Recensioni / Distruzione, ricostruzione, Bourgeois

 

Le parole di un artista vanno sempre prese con cautela. L'opera finita è spesso estranea a – e talvolta in contraddizione con – quanto l'artista sentiva o voleva esprimere inizialmente [...] L'artista che discute il cosiddetto significato della sua opera spesso descrive una questione letteraria marginale”. Le parole di Louise Bourgeois sembrano ironizzare sul senso stesso del volume curato da Bernadac e Obry, ma questa raccolta di scritti, tradotti finalmente, e in forma ampliata, a dieci anni dalla loro prima edizione in inglese, permette un possibile approccio mediato, e immediato, all'opera della straordinaria artista franco-statunitense, icona del XXI secolo al pari delle sue opere. Vero è che il cuore dell'arte di Bourgeois, di straordinaria violenza ed incisività, non si definisce per parole, ma piuttosto come visceralità. Fisica, prima ancora che intellettuale. Il modo in cui l'opera va dritta al punto, senza altra intermediazione che non sia  quella della forma artistica, fa appello alla verità del corpo prima ancora che alla comprensione intellettuale – forma di difesa, pinza con cui afferrare il mondo e la scomoda realtà dell'esistere. Scomoda infatti è la realtà raccontata da Bourgeois, il trauma familiare, i dubbi di una donna mai pronta ad aderire alle definizioni, che siano quelle della femminilità e della maternità o piuttosto quelle della creatività e dell'intellettualità. La pluralità di forme testuali – diari, appunti su disegni, lettere, interviste, dichiarazioni ufficiali – sono testimonianza di questa stessa complessità e irriducibilità di Bourgeois ad ogni regolamentazione dell'operare artistico e della vita interiore, che anzi si intrecciano tumultuosi, ribelli, infinitamente pericolosi.

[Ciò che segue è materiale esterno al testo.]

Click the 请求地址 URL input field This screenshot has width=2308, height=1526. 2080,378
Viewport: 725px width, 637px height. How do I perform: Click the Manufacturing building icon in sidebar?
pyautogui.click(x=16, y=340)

Le sue parole dunque non hanno nulla di rassicurante o di normalizzante, assistiamo piuttosto all'operare al vivo di un'artista che non ha mai fatto sconti a nessuno, soprattutto a se stessa, e che alla corrispondente Colette Richarme poteva scrivere “Quando penso a lei [Richarme], alla sicurezza, alla dolcezza borghese che emana da lei, mi dico: la verità è forse lì, e tu, Louise, ti brucerai le ali. Ma non posso vivere diversamente”.